Tissue specimens obtained as transverse sections from the adductor and semimembranous muscle groups of both limbs of each rabbit at the time of death (day 40) were embedded in OCT compound (Miles) and snap-frozen in liquid nitrogen. Tissue sections were stained for alkaline phosphatase by an indoxyl-tetrazolium method to detect capillary endothelial cells and were then counterstained with eosin.
Measurement of Nitrite Production From Rabbit Aortas Ex Vivo
Aortas were rapidly isolated after extensive washing with saline, with care being taken to preserve the endothelium intact. The retrieved aortic segments were immersed in oxygenated Krebs buffer. After 5 minutes of equilibration, Krebs buffer (10 mL) was replaced and incubated for an additional 10 minutes. Nitrite concentration was measured by Griess reaction as described previously12 and was expressed as picomoles per square millimeter of endothelial surface area.

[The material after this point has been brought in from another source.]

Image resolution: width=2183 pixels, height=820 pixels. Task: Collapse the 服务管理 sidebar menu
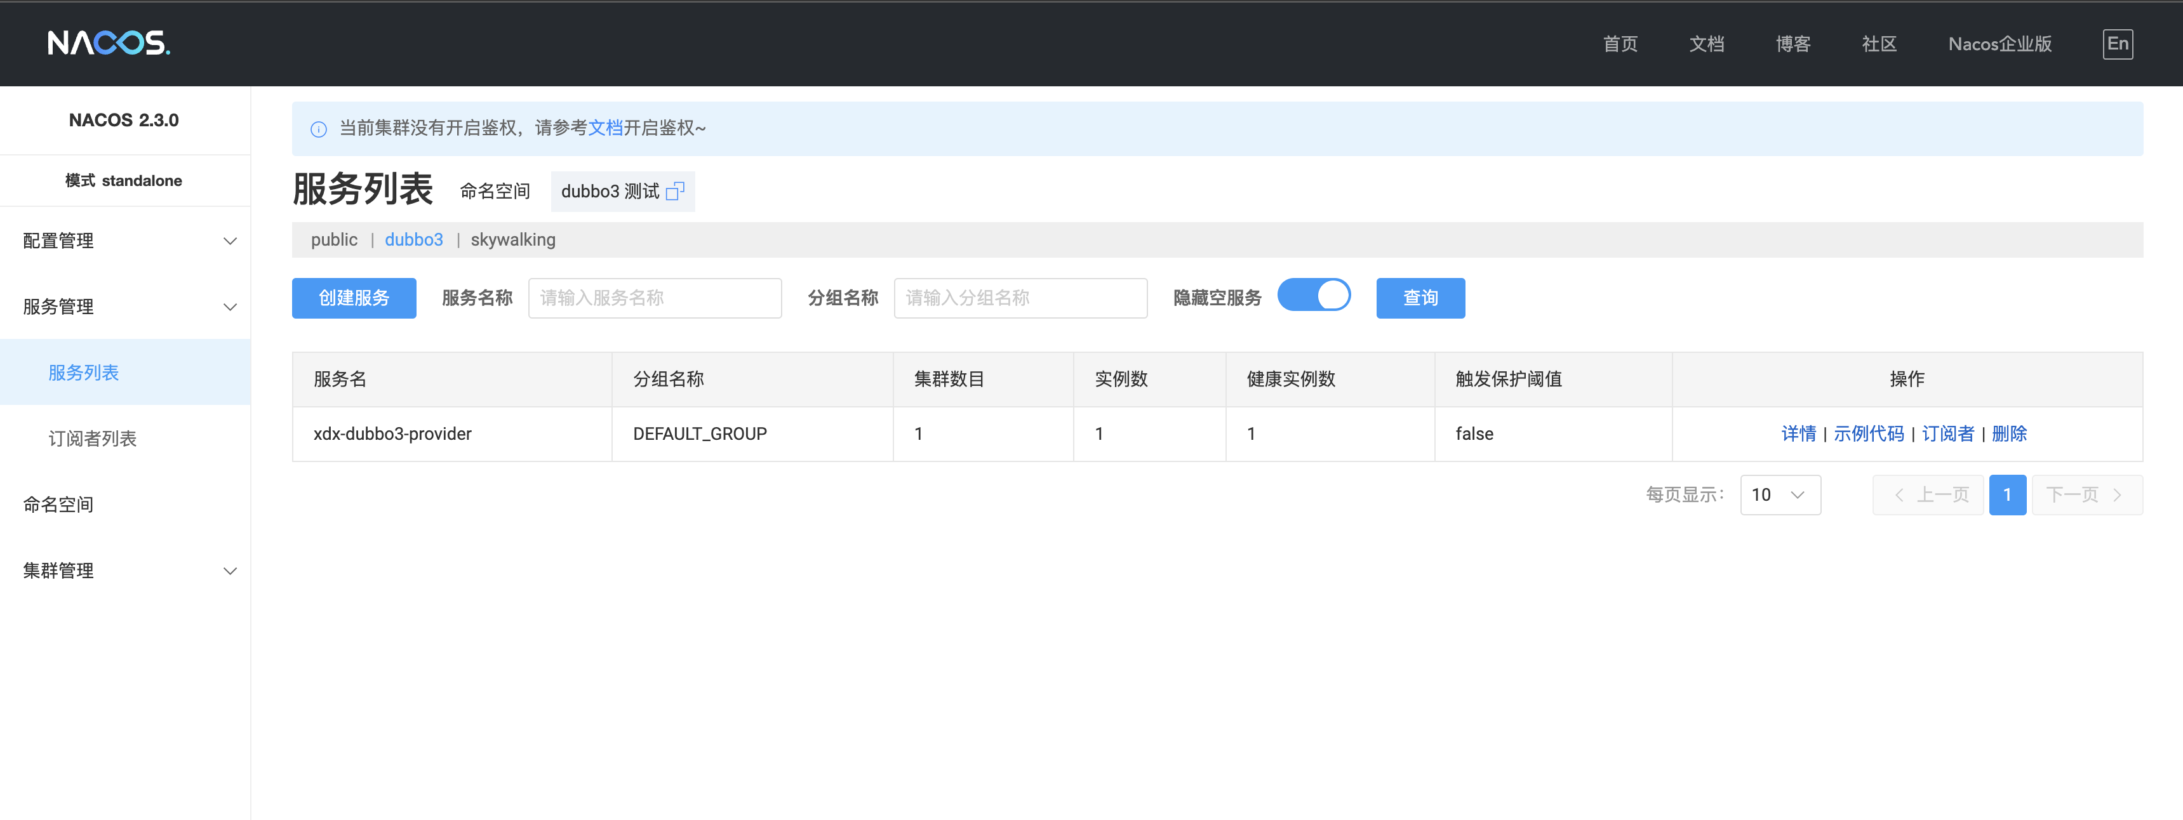click(125, 307)
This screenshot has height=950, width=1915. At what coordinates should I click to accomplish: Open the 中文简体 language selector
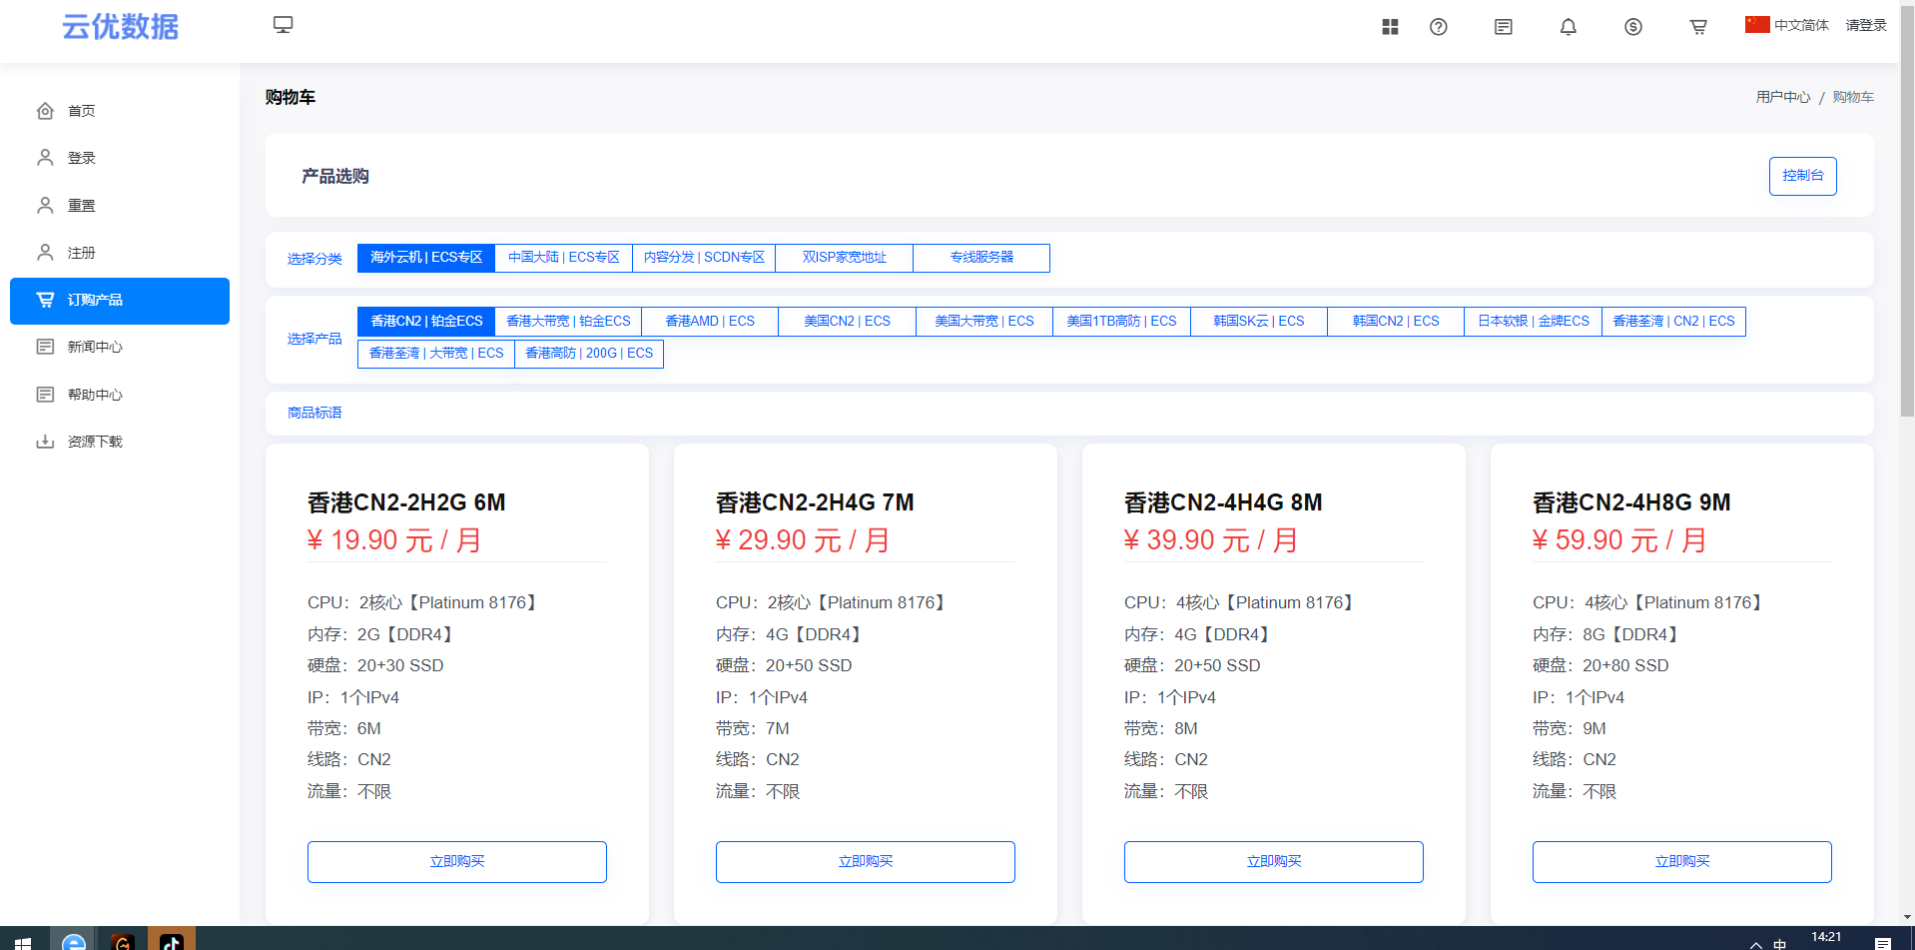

Murine Ischemic Hindlimb Model
Unilateral hindlimb ischemia was created in C57BL/6 female mice13 14 that were 12 weeks (young) or 2 years (old) of age. The animals were anesthetized with pentobarbital (160 mg/kg IP), after which an incision was performed in the skin overlying the middle portion of the left hindlimb. After ligation of the proximal end of the femoral artery, the distal portion of the saphenous artery was ligated, and the artery and all side branches were dissected free and excised. The skin was closed with a surgical stapler.
Monitoring of Hindlimb Blood Flow
Hindlimb perfusion was measured with a laser Doppler perfusion imager (LDPI) system (Lisca Inc). After anesthesia, consecutive measurements were obtained after scanning of the same region of interest (leg and foot) with the LDPI. The perfusion signal was split into 6 different intervals, each displayed in a separate color. Low or no perfusion was displayed in dark blue, whereas the highest perfusion interval was displayed in red. The stored perfusion values behind the color-coded pixels were then available for analysis. To account for variables such as ambient light and temperature, the results are expressed as the ratio of perfusion in the left (ischemic) versus right (normal) limb.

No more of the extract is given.